• _ИСХОДНЫЙ ТЕКСТ_:

╭──

Томашевский Б.: Пушкин. Книга вторая
Глава I. Михайловское.
3. «Подражания Корану»
Более полное раскрытие новых настроений мы находим в цикле «Подражания Корану», написанном в начале пребывания в Михайловском.
Пушкин в начале ноября 1824 г. сообщал брату Льву Сергеевичу: «Я тружусь во славу Корана. ». Это было первое письмо брату, только что уехавшему из деревни в Петербург. Письмо везла с собой сестра, тоже уехавшая с матерью в Петербург. Пушкин оставался с отцом, который также готовился к отъезду из Михайловского. После крупной размолвки, получившей широкую огласку, отец с сыном избегали встреч, и Пушкин почти переселился из Михайловского в Тригорское, в семью Прасковьи Александровны Осиповой. Здесь после бурных столкновений Пушкин отдыхал, находя дружбу и сочувствие.
Смысл намека, заключавшегося в письме брату, был, конечно, понятен Льву Сергеевичу: он уже был в курсе поэтического замысла. По-видимому, Пушкин приступил к «Подражаниям Корану» еще до отъезда брата, т. е. в конце октября 1824 г. Во всяком случае, именно в ноябре он настолько поглощен этим замыслом, что применяет язык Корана к самому себе. Рассказывая Вяземскому в письме 29 ноября о судьбе рукописи своих стихотворений, оставшейся с 1820 г. в руках Н. Всеволожского, он пишет: «Между тем принужден был бежать из Мекки в Медину, мой Коран пошел по рукам — и доныне правоверные ожидают его». Бегство из Мекки в Медину — переезд из Одессы в Михайловское, «мой Коран» — рукопись сборника стихотворений Пушкина.
К восточной теме Пушкин подошел естественно. «Бахчисарайский фонтан» построен на противоположении мира христиански-европейского и мусульманского; в связи с этим внимание Пушкина естественно привлекли религиозные мотивы ислама.
К этой теме Пушкин уже подходил в «Татарской песне», вставленной в поэму:
Дарует небо человеку
Замену слез и частых бед:
Блажен факир, узревший Мекку
На старости печальных лет.
Появление в 1824 г. каких бы то ни было подражаний, тем более подражаний книге религиозного содержания, несколько неожиданно в творчестве Пушкина. Поэтому прежде всего необходимо выяснить действительное соотношение данного произведения Пушкина с подлинным текстом Корана.

╰──

• _РАЗДЕЛ ДАННЫХ_:
╭──

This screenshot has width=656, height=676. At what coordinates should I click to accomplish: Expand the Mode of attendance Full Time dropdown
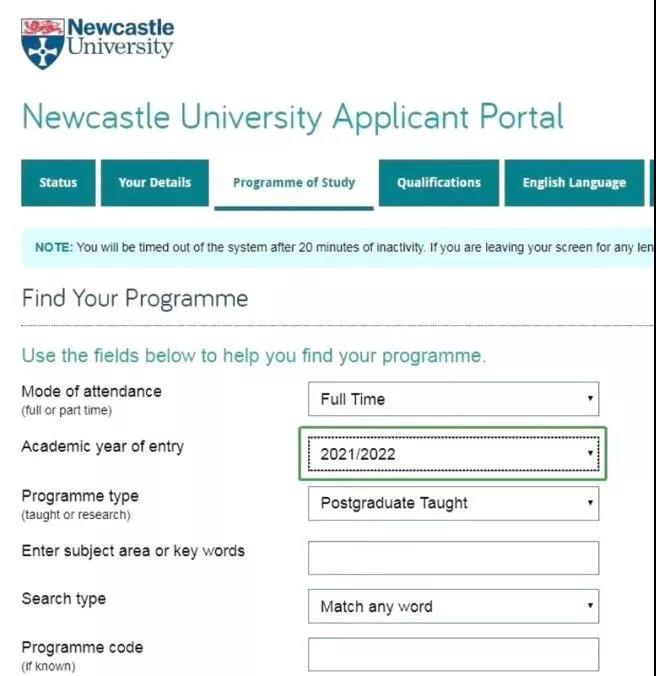(453, 399)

╰──

• _ЗАДАНИЯ_:
1. Ответьте по тексту о «Подражаниях Корану»:
(а) Кому Пушкин в начале ноября 1824 г. написал «Я тружусь во славу Корана»?
(б) Что подразумевается под бегством из Мекки в Медину в письме Вяземскому?
(в) В какой песне, вставленной в поэму, Пушкин уже подходил к этой теме?
2. Перепечатайте фрагмент текста о «Подражаниях Корану»: начните с места, где стоят слова «К этой теме», и остановитесь после слов «подлинным текстом Корана.».

• _ОТВЕТЫ К ЗАДАНИЯМ_:
1.
(а) Брату Льву Сергеевичу.
(б) Переезд из Одессы в Михайловское.
(в) В «Татарской песне».

2.
К этой теме Пушкин уже подходил в «Татарской песне», вставленной в поэму:
Дарует небо человеку
Замену слез и частых бед:
Блажен факир, узревший Мекку
На старости печальных лет.
Появление в 1824 г. каких бы то ни было подражаний, тем более подражаний книге религиозного содержания, несколько неожиданно в творчестве Пушкина. Поэтому прежде всего необходимо выяснить действительное соотношение данного произведения Пушкина с подлинным текстом Корана.